You just need to grasp some very basic mathematical concepts like multiplication (and maybe exponentials, but not really necessary to see the infeasibility in this case).

Even for a very fast hash (like NTLM), we normally say that it starts to become impossible to crack hashes (depending a little bit also on your hardware, but again it's mostly just the keyspace that matter a lot because it inceases very fast) with around 8-9 random character brute-force (?a).

Just do the math for this example: 8 x ?a => ?a?a?a?a?a?a?a?a , we get a keyspace of (26 + 26 + 10 + 33) ^ 8 = 95 * 95 * 95 * 95 * 95 * 95 * 95 * 95 = 6,634,204,312,890,625

This is already a very huge number, even for a fast hash.
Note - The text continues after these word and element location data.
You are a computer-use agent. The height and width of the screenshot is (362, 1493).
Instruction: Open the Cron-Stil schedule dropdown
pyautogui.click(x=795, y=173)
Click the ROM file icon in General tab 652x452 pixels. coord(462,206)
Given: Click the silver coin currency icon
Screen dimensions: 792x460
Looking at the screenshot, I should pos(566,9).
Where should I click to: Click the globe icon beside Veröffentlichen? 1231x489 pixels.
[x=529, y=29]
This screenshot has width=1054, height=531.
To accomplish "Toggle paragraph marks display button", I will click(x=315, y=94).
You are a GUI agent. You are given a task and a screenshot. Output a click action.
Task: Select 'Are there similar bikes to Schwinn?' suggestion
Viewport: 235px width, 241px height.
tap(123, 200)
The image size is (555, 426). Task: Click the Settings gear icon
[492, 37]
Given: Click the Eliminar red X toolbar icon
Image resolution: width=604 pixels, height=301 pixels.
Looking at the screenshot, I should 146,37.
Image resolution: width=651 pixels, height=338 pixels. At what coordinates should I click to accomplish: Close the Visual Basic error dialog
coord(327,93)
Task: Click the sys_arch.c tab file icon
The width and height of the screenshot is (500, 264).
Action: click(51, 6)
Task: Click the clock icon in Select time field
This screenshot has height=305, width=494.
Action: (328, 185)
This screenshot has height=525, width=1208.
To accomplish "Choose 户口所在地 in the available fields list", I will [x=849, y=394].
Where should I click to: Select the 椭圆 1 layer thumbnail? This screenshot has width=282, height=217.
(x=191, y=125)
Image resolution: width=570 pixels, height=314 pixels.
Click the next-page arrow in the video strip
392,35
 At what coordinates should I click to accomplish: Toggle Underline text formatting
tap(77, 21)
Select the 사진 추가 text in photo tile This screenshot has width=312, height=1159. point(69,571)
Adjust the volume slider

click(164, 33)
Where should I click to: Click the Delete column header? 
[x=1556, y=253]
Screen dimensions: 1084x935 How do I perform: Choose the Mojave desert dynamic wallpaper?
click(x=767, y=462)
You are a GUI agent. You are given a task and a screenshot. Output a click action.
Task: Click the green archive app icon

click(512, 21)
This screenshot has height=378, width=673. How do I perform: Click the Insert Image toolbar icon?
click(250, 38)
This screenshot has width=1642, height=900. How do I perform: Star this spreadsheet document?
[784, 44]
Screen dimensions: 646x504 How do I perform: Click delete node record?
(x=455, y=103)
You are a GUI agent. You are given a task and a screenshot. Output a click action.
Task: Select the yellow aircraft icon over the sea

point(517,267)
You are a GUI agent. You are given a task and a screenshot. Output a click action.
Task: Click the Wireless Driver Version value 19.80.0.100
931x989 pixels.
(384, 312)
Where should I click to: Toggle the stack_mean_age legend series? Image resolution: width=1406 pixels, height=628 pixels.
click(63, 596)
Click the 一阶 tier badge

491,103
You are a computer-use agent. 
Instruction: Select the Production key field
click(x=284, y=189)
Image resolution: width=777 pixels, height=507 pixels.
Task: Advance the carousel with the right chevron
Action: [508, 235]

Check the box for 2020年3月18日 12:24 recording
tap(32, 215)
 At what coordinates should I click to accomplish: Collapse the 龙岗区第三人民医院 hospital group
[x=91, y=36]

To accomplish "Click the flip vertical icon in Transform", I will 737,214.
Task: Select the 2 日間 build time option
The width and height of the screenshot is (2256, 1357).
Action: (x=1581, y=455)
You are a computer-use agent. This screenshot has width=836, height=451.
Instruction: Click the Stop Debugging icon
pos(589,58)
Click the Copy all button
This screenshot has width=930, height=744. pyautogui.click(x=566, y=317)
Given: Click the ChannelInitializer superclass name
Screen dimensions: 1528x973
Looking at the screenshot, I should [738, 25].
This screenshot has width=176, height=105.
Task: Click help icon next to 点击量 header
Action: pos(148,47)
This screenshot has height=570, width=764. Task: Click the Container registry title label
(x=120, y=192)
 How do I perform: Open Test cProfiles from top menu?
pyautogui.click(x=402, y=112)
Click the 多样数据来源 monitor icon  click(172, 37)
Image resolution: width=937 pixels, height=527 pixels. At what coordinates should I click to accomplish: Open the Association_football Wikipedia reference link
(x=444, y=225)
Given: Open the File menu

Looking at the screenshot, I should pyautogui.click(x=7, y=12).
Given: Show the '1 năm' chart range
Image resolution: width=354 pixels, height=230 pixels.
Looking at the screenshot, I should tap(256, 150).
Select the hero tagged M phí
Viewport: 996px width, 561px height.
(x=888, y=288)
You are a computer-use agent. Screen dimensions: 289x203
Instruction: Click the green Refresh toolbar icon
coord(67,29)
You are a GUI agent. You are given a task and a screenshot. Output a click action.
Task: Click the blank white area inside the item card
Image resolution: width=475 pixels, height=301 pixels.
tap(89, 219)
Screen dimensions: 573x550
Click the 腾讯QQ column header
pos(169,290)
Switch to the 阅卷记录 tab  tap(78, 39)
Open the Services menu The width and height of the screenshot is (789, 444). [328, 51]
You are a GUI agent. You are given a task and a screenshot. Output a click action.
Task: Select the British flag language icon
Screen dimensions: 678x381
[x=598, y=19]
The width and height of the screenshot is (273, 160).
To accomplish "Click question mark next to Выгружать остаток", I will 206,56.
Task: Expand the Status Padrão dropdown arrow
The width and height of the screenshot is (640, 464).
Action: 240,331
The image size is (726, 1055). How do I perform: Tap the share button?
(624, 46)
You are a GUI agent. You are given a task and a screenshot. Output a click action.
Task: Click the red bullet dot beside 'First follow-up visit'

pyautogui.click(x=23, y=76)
Now, just think about what happens if we add another character (?a = ?l?u?d?s) to it... yeah in multiplies by 95 again.... so almost one hundred times larger than the original keyspace. We say that with increased password length the keyspace grows "exponentially". We are now at 95 ^ 9 = 630,249,409,724,609,375 and this are "only" 9 random characters.

Just think about how mathematically large your keyspace is with 22-23 characters. It's tremendously huge. It's too huge, infeasible. It doesn't matter what software you use if something is mathematically out of reach.

If you think deeply about these concepts, the cracking software only changes a constant factor, the hashing speed. It's an important factor, but again it doesn't really make something impossible suddently possible to crack or something infeasible suddently feasible.

If the mathematical calculation tells you that your calculated keyspace value (total number of password candidates to test) is larger than all grains of sand in the universe, you should notice that something isn't quite right and that it's not possible. A larger number for your keyspace result than atoms on the earth doesn't really look promising.

Cracking a 22-23 character random password (even with this very small, negligible, reduction because of custom charsets) also falls in that category of infeasible and too huge things, mathematically. It doesn't really matter which software you use. The software only can change the speed by a constant C and the range of C is also relatively tight across cracking tools. The C value (and therefore the speed) doesn't make impossible things suddently possible, uncrackable hashes, suddently crackable.

That said, if the passwords were not 100% randomly generated but chosen by humans etc, there might be the chance of other more clever and efficient attacks... but 22-23 random character long passwords will always be hard to crack if the hashing algorithm is not completely flawed/broken.

Just think again about it: you are trying to crack a "random" 22 character long password with a brute-force attack for which each and every character must be combined with other 21 "random" characters and each and every combination of those charsets must be tested. This is just insane, not only from a mathematical standpoint.